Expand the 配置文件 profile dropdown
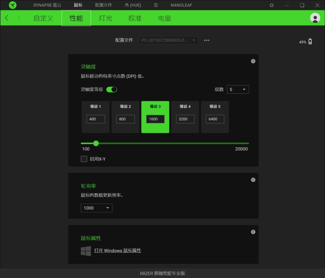[x=168, y=40]
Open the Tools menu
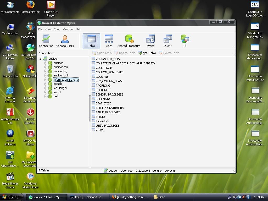Screen dimensions: 268x201 coord(57,29)
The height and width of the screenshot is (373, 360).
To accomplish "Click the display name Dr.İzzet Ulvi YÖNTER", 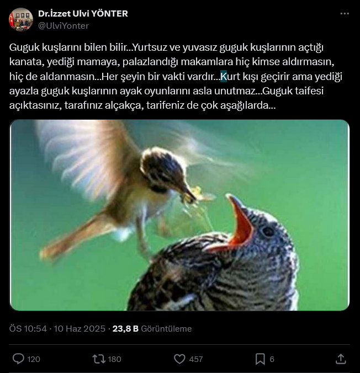I will pos(83,14).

> _GIVEN INSTRUCTION_:
Which lines in the records contain the word "height"? Gather each of them and copy it out in full.

> _THE RESULT_:
The height and width of the screenshot is (373, 360).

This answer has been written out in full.